Task brief:
Pick up at the line with "Screen dimensions: 1539x1161". Write it out exactly, along with each later line through the end of the data, and nothing more.

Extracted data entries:

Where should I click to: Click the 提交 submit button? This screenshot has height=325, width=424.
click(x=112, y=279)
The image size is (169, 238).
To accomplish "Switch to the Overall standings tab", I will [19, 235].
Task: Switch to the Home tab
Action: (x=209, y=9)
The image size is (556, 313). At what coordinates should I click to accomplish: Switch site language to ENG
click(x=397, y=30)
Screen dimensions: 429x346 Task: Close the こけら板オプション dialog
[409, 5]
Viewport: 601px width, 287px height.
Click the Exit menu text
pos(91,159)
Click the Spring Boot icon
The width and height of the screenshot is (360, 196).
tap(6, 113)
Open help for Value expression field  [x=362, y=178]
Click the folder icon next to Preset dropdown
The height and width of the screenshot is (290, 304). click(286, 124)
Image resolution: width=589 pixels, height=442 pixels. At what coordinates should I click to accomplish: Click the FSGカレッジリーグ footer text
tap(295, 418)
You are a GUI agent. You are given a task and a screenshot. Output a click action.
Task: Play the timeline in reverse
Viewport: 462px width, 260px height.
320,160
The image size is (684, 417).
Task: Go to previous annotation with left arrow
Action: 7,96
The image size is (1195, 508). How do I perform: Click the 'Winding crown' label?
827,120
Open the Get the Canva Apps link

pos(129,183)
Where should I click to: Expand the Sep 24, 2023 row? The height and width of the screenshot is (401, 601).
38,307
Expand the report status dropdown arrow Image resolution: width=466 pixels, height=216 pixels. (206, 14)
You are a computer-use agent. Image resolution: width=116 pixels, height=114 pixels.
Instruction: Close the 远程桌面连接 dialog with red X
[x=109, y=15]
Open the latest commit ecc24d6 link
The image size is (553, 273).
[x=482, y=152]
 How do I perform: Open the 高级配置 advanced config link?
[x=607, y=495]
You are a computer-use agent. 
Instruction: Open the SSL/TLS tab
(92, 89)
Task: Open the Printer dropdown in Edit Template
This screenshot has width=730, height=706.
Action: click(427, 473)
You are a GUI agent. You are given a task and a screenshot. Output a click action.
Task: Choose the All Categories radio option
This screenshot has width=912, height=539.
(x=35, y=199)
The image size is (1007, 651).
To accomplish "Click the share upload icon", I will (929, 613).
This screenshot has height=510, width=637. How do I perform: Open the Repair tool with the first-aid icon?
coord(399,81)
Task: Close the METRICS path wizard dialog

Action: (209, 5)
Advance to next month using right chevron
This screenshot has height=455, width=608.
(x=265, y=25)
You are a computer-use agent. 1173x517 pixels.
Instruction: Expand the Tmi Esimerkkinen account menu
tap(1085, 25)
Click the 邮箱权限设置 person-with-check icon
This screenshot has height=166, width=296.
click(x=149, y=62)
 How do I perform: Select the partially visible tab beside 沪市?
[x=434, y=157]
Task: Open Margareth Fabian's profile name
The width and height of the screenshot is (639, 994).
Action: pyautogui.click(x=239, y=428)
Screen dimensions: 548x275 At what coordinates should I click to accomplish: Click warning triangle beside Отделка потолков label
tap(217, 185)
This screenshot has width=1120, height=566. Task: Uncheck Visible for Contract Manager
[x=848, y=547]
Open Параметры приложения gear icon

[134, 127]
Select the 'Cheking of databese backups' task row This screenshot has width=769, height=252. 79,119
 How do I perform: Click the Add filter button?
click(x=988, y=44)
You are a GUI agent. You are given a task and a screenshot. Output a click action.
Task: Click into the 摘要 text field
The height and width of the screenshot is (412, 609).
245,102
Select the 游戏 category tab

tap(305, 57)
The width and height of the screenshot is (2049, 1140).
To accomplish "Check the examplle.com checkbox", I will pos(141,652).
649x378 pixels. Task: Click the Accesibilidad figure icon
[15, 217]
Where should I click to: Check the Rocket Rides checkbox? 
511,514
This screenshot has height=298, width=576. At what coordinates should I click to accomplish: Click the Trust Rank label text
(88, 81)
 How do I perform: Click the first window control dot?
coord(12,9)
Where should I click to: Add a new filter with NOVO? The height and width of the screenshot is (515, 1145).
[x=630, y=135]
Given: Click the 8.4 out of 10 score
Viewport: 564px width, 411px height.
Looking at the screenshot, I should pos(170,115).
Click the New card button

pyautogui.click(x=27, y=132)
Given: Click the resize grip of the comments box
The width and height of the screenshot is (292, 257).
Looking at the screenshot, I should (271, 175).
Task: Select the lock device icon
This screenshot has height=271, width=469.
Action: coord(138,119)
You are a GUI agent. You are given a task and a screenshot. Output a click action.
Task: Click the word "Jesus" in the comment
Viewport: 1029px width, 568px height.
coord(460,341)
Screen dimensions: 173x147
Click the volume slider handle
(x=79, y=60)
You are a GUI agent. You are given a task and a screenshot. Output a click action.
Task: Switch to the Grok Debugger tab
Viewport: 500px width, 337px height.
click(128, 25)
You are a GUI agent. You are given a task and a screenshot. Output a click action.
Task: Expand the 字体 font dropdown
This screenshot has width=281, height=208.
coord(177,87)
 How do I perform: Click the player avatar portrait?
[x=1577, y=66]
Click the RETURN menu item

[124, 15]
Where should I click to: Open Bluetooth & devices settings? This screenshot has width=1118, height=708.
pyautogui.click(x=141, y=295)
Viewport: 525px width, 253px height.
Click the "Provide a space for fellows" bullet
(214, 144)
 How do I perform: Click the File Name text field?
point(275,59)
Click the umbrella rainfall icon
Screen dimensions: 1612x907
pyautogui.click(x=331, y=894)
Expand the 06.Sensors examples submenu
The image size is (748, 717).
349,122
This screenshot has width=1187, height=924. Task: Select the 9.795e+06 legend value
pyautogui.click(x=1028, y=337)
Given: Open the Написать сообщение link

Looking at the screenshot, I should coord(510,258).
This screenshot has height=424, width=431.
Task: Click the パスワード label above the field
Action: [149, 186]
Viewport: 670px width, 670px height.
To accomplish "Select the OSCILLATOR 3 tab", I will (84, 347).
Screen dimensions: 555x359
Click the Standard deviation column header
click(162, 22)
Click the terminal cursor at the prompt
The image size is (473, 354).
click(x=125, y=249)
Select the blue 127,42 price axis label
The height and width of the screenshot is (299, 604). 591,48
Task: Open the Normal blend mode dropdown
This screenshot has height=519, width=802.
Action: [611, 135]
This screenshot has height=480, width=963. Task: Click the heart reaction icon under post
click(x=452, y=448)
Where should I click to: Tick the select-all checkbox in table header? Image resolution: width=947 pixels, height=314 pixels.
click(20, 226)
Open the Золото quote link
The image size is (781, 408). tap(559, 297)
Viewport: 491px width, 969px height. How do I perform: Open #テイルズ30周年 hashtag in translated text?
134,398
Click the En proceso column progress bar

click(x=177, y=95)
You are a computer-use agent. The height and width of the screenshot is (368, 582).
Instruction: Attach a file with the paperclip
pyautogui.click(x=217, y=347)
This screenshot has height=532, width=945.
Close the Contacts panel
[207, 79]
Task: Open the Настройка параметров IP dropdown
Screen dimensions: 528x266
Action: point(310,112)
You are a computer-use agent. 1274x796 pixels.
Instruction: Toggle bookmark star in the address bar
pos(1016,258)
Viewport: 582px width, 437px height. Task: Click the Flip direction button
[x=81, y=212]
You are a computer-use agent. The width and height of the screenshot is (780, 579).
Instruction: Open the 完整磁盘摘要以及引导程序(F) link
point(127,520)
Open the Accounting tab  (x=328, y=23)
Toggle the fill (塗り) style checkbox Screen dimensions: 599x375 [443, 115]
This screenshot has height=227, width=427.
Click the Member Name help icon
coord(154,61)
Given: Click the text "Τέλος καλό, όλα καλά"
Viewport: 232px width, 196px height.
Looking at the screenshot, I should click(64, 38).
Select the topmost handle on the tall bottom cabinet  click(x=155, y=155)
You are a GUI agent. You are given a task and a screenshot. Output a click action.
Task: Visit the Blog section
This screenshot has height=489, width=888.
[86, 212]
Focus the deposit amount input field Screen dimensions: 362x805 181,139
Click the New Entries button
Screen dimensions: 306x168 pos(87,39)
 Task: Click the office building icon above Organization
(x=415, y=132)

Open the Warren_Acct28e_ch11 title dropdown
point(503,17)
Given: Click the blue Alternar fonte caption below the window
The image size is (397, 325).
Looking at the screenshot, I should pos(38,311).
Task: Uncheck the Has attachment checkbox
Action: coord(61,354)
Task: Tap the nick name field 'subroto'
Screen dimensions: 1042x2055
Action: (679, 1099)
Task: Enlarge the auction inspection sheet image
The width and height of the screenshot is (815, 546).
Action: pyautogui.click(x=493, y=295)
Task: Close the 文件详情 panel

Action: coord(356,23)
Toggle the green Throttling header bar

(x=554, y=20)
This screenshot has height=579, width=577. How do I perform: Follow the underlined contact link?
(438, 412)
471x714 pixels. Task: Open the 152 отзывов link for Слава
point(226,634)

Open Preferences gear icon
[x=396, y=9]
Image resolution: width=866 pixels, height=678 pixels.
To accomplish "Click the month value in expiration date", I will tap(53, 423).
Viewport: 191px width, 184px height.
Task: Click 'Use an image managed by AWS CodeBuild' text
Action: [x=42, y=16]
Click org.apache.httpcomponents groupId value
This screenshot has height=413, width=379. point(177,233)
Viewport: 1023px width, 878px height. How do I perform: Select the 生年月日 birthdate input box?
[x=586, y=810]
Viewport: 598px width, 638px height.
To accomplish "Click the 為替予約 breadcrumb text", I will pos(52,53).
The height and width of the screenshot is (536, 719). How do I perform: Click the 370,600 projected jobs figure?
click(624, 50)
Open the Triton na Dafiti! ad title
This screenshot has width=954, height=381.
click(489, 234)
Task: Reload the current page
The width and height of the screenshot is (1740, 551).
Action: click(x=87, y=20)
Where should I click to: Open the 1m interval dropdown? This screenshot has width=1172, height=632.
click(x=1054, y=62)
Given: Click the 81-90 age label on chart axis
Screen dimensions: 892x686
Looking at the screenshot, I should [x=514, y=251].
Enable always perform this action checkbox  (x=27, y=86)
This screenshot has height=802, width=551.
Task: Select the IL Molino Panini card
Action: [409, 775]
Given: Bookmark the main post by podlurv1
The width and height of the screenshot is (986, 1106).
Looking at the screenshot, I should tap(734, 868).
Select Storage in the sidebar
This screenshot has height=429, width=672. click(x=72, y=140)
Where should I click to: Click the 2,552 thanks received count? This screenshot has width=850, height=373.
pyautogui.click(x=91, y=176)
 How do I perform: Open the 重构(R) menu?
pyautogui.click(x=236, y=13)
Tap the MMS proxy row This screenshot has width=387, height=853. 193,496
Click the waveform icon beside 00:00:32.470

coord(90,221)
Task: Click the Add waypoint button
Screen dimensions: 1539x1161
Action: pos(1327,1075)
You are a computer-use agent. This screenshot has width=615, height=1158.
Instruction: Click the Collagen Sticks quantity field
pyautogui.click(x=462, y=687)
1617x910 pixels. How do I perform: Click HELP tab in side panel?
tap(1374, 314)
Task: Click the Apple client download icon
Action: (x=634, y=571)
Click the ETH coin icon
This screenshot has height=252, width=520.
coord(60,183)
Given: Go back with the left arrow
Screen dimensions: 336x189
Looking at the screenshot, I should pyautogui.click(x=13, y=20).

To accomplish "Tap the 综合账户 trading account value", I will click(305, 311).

Exercise response:
Screen dimensions: 1539x1161
Action: pos(1327,1075)
You are a computer-use agent. This screenshot has width=615, height=1158.
Instruction: Click the Collagen Sticks quantity field
pyautogui.click(x=462, y=687)
1617x910 pixels. How do I perform: Click HELP tab in side panel?
tap(1374, 314)
Task: Click the Apple client download icon
Action: (x=634, y=571)
Click the ETH coin icon
This screenshot has height=252, width=520.
coord(60,183)
Given: Go back with the left arrow
Screen dimensions: 336x189
Looking at the screenshot, I should pyautogui.click(x=13, y=20).

To accomplish "Tap the 综合账户 trading account value", I will click(305, 311).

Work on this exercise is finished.